Heavy metal cadmium (Cd) was an environmental pollutant, which could result in kidney injury and bone loss. After Cd entered the human body, the half-life of Cd was very long, about 10–30 years. Therefore, even under low-dose exposure, the long-term accumulation of cadmium would make it potentially toxic. Cd could promote the expression of enzymes related to the degradation of extracellular matrix in articular cartilage, such as metalloproteinases (MMP1, MMP3, MMP9 and MMP13), affecting COL II and aggrecan. IL-1 and IL-6 were associated with inflammatory responses and reduced the presence of glycosaminoglycans with proteoglycans by producing reactive oxygen species (19). At the same time, the pathogenesis of OA might be related to Cd induced chondrocyte injury. In addition, after Cd exposure, the high expression of metallothionein might reduce the sensitivity of OA to Cd (22). In Cd induced osteoporosis, osteoblasts might maintain their normal activity despite abnormal bone formation of osteoblasts and bone resorption of osteoclasts (17). In conclusion, the dysfunction of osteoblasts and osteoclasts might be the main cause of Cd induced osteoporosis.

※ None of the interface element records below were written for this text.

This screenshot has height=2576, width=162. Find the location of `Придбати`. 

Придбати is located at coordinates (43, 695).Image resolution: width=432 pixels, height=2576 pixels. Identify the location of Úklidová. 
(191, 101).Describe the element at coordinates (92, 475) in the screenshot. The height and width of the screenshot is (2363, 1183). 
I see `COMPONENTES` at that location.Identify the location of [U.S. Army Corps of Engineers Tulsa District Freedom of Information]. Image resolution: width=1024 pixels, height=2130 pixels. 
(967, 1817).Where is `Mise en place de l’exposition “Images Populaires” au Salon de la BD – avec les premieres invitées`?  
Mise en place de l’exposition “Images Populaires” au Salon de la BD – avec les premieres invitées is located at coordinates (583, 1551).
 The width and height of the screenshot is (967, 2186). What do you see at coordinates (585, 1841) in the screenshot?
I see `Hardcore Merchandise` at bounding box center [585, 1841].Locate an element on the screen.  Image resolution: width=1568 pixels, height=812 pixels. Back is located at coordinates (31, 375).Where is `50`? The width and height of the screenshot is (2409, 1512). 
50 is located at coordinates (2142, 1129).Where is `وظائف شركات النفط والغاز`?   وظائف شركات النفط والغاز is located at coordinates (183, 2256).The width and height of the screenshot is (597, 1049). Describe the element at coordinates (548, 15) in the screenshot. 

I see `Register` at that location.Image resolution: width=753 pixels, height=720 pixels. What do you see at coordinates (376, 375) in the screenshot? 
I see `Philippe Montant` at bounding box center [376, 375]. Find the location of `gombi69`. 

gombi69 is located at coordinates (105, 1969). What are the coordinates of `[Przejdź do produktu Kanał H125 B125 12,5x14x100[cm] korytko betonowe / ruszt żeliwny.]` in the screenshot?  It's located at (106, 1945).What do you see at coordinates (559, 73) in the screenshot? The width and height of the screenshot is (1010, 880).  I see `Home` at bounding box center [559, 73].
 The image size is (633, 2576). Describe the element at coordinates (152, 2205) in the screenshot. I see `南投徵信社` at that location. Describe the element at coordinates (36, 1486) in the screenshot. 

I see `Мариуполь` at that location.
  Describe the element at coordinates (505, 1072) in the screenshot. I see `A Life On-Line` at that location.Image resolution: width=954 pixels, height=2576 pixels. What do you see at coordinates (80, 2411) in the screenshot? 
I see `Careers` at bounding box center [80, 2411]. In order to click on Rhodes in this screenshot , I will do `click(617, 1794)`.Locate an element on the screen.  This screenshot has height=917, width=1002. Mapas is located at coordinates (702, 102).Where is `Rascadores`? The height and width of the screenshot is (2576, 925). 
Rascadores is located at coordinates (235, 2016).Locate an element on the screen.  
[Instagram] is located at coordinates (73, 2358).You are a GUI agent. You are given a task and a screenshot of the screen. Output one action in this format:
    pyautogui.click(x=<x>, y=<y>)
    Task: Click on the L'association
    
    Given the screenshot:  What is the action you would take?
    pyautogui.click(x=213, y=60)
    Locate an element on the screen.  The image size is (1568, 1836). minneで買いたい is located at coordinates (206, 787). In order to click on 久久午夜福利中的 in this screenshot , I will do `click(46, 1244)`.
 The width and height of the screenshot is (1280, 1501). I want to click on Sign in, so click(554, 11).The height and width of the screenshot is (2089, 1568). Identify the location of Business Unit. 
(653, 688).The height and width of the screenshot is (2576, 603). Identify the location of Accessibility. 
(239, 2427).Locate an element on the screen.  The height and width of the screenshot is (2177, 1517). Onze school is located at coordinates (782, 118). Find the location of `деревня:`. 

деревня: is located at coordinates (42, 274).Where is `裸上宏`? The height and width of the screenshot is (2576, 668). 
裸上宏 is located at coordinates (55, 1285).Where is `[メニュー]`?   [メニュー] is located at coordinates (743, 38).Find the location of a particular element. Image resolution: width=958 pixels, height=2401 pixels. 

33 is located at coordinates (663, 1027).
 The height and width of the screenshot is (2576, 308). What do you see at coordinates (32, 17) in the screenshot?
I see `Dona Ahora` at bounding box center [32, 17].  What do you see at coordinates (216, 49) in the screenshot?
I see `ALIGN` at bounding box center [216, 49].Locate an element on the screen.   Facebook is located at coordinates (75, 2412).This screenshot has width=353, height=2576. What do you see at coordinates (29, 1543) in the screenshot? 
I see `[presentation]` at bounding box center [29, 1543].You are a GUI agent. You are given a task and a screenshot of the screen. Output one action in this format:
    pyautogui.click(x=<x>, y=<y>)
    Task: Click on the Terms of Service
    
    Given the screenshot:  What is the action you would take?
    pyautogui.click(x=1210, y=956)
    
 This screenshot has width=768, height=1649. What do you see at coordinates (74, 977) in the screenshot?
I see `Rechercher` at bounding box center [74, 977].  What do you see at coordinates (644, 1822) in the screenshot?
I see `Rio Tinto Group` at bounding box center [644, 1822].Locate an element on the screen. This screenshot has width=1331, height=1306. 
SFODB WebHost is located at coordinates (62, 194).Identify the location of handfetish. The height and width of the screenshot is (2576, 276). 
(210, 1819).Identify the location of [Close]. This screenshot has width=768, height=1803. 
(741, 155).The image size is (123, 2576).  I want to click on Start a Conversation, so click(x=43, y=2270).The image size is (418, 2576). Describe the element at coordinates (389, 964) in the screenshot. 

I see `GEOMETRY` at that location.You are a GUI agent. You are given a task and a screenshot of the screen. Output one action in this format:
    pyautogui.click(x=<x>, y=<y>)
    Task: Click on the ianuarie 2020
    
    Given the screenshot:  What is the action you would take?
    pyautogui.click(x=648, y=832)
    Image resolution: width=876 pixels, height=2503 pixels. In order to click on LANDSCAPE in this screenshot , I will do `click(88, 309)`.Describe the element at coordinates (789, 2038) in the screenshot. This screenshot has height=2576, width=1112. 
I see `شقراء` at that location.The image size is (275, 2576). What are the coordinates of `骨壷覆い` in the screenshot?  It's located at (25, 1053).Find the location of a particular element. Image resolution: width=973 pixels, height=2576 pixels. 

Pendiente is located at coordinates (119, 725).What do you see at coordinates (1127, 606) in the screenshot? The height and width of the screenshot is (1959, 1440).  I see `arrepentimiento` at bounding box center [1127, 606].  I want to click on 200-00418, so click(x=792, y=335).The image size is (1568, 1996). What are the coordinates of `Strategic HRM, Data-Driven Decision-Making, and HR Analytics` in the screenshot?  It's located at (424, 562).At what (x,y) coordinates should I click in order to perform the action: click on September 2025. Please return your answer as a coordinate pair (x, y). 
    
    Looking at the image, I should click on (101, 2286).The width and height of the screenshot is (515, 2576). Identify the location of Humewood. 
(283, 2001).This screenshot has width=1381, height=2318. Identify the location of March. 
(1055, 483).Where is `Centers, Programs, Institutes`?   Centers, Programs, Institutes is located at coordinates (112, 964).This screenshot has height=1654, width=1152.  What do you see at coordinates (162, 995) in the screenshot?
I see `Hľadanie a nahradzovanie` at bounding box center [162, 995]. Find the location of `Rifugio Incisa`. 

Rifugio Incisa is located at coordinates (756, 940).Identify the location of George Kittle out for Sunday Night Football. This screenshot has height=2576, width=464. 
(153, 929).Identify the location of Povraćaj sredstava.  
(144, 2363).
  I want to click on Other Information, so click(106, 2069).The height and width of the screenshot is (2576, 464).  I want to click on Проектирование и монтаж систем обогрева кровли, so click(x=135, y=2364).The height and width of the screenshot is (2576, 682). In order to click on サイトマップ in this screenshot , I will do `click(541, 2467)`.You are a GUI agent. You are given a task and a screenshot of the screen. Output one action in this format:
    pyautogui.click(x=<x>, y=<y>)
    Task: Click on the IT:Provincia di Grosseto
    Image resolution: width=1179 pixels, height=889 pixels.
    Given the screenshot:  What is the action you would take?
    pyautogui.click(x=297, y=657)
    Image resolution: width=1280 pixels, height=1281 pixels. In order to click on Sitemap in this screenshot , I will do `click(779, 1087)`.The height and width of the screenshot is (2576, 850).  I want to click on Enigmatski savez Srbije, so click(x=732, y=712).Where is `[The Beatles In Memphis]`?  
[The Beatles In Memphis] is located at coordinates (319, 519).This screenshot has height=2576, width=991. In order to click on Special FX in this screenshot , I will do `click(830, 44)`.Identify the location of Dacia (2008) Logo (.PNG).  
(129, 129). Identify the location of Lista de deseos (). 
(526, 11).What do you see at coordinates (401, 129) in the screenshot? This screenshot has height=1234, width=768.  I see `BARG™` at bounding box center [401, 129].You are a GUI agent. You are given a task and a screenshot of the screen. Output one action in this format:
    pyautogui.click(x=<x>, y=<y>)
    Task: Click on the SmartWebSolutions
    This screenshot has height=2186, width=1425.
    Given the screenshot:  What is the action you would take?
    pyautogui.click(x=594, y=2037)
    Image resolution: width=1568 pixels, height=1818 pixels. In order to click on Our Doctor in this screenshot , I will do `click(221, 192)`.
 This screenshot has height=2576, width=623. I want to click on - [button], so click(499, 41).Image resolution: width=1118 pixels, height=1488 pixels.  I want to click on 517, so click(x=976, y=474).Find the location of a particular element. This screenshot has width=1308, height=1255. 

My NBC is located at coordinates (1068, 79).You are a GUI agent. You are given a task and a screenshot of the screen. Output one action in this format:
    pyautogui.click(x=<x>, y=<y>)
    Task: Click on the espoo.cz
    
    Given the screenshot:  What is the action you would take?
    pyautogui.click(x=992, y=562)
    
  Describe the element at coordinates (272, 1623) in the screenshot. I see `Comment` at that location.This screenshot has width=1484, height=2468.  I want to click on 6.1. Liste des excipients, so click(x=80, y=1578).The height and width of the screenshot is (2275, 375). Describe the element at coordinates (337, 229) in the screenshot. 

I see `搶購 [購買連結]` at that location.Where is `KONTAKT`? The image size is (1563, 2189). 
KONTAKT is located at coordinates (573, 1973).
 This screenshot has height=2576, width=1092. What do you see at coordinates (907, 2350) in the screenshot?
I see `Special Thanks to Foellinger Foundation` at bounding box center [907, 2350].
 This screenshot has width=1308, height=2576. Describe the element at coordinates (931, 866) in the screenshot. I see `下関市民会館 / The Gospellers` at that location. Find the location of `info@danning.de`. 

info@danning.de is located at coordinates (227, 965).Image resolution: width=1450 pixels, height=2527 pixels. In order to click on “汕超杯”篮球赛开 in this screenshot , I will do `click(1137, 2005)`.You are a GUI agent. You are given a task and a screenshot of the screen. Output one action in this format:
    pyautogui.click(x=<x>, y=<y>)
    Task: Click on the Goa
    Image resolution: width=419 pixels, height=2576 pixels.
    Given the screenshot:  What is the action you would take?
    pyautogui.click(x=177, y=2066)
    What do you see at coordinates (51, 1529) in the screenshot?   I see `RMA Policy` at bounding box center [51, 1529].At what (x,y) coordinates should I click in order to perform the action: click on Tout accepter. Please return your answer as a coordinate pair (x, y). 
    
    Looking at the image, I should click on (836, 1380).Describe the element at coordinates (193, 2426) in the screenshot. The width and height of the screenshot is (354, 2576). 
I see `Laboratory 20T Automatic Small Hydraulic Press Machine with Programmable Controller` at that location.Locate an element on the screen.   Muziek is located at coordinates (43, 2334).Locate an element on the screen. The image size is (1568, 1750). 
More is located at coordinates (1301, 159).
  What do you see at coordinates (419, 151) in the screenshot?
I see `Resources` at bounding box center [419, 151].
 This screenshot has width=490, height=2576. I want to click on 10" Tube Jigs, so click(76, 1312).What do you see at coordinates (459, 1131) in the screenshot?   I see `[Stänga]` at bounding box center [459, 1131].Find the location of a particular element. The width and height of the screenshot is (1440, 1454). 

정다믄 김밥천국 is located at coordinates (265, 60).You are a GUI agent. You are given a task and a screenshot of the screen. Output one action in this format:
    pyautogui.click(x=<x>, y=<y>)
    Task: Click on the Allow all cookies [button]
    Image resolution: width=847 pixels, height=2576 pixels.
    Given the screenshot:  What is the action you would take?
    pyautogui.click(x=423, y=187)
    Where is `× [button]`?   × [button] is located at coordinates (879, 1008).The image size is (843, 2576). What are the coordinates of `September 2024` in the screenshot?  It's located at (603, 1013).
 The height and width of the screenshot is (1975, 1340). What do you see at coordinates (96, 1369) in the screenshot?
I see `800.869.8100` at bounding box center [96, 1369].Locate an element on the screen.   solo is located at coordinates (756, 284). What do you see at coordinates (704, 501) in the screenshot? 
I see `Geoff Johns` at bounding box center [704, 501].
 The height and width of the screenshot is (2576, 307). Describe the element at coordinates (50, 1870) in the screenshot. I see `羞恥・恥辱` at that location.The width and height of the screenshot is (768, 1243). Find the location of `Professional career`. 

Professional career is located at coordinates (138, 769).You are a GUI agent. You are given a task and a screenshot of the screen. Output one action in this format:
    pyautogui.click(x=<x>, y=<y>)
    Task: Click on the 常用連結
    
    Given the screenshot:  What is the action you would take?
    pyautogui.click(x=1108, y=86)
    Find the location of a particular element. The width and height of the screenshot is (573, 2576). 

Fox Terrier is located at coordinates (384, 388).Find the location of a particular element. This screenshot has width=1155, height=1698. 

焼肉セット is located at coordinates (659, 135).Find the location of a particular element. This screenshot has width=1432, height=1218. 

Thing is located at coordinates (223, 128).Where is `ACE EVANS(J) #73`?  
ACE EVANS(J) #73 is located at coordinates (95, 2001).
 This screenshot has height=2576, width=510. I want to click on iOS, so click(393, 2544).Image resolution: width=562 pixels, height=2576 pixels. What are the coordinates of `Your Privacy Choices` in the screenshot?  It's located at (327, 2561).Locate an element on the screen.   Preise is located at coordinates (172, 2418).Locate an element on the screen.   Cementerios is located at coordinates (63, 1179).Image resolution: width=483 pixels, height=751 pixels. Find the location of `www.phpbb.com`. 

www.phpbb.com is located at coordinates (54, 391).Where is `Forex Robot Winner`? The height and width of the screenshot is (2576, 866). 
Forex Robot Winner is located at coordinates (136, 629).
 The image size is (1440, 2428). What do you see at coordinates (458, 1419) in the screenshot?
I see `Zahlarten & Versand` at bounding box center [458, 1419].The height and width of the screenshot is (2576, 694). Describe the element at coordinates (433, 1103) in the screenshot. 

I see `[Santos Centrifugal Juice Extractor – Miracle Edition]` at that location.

By contrary, Manganese could slow down the degeneration of articular cartilage and was conducive to the repair of articular cartilage. Das et al. reported that the combined use of manganese, glucosamine, and chondroitin could regulate the metabolism of articular cartilage matrix, alleviate OA symptoms and improve imaging indicators (23). Manganese deficiency impaired glycosaminoglycan biosynthesis, leading to cartilage dysplasia characterized by OA and deformity (18).

As for metallic mercury, previous studies suggested that mercury was closely related to the occurrence of osteoarthritis and they found that Hg levels in the anterior cruciate ligament significantly increased in women under the age of 65 with spinal degenerative diseases (24). Hg in bones might be related to BMI, anatomical differences and gender. In this study, the correlation of Hg and OA was not confirmed, which might be due to the limitation of cross-sectional study design.

Finally, it was reported that several aspects of the relationship between Se and osteoarthritis remained controversial (25). Firstly, there was no difference in Se levels between OA and normal tissues. Secondly, the beneficial effect of Se supplementation on alleviating OA symptoms was uncertain (26).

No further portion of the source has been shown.